--- START ---

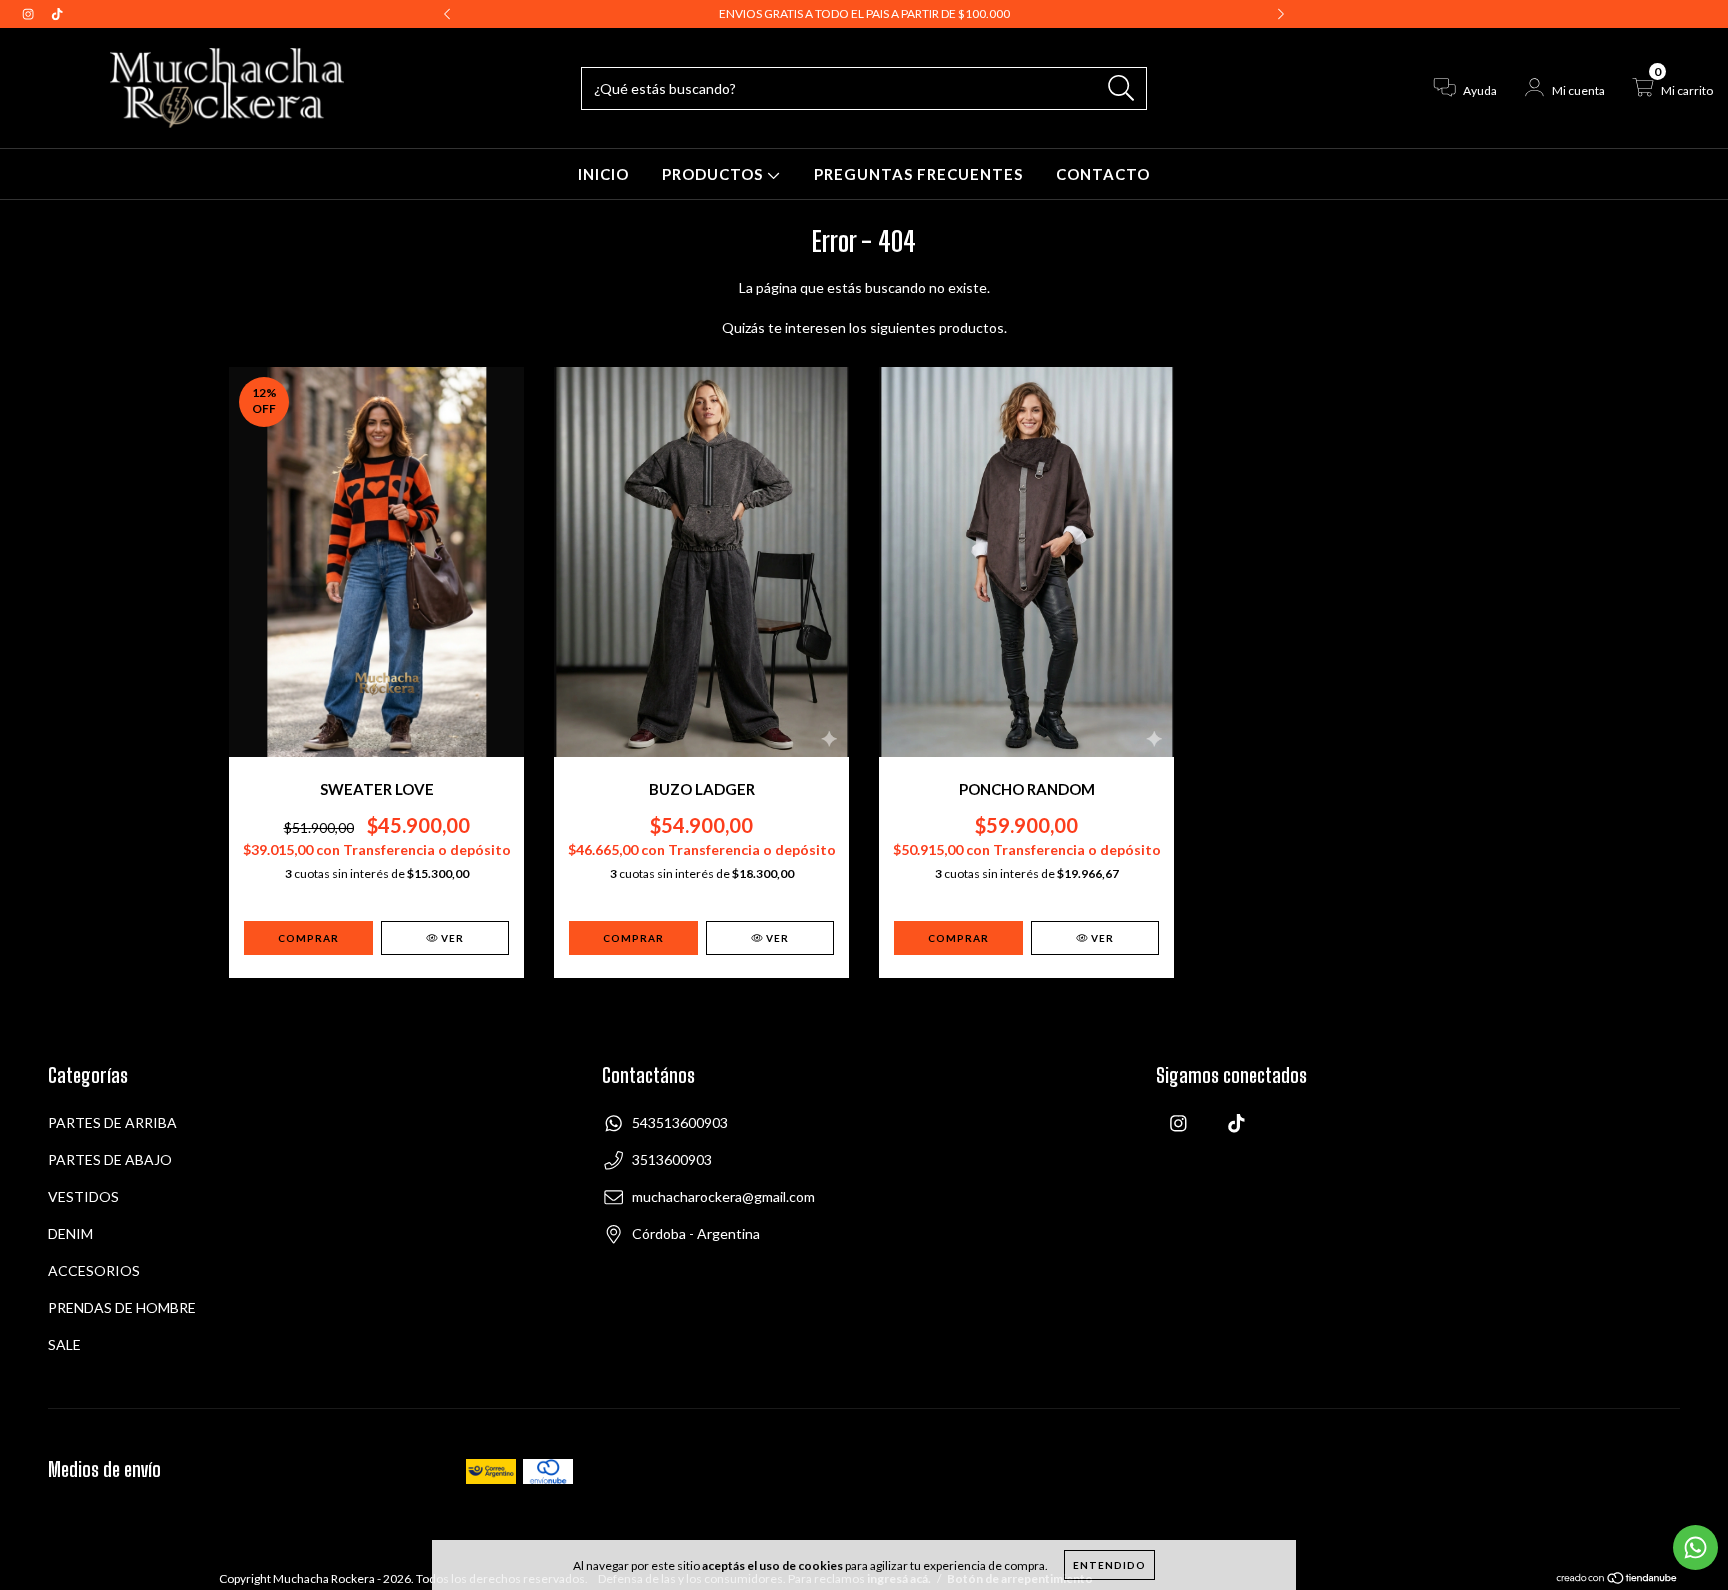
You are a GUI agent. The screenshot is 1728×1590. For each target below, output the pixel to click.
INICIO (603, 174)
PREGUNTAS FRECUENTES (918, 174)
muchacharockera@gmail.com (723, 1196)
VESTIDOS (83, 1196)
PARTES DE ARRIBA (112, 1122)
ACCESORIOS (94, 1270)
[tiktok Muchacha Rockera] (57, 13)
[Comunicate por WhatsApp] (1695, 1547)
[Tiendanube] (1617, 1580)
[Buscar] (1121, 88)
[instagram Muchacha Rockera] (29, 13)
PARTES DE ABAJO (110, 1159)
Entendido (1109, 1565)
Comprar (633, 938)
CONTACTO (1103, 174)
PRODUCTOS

--- END ---
--- START ---

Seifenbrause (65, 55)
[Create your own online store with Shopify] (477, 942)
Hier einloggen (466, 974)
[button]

--- END ---

Exactly the lines above from the one with "You are a GUI" to the one with "[tiktok Muchacha Rockera] (57, 13)", both included, are to be quoted; leave the rest out.

YOUR RESPONSE:
You are a GUI agent. The screenshot is 1728×1590. For each target below, output the pixel to click.
INICIO (603, 174)
PREGUNTAS FRECUENTES (918, 174)
muchacharockera@gmail.com (723, 1196)
VESTIDOS (83, 1196)
PARTES DE ARRIBA (112, 1122)
ACCESORIOS (94, 1270)
[tiktok Muchacha Rockera] (57, 13)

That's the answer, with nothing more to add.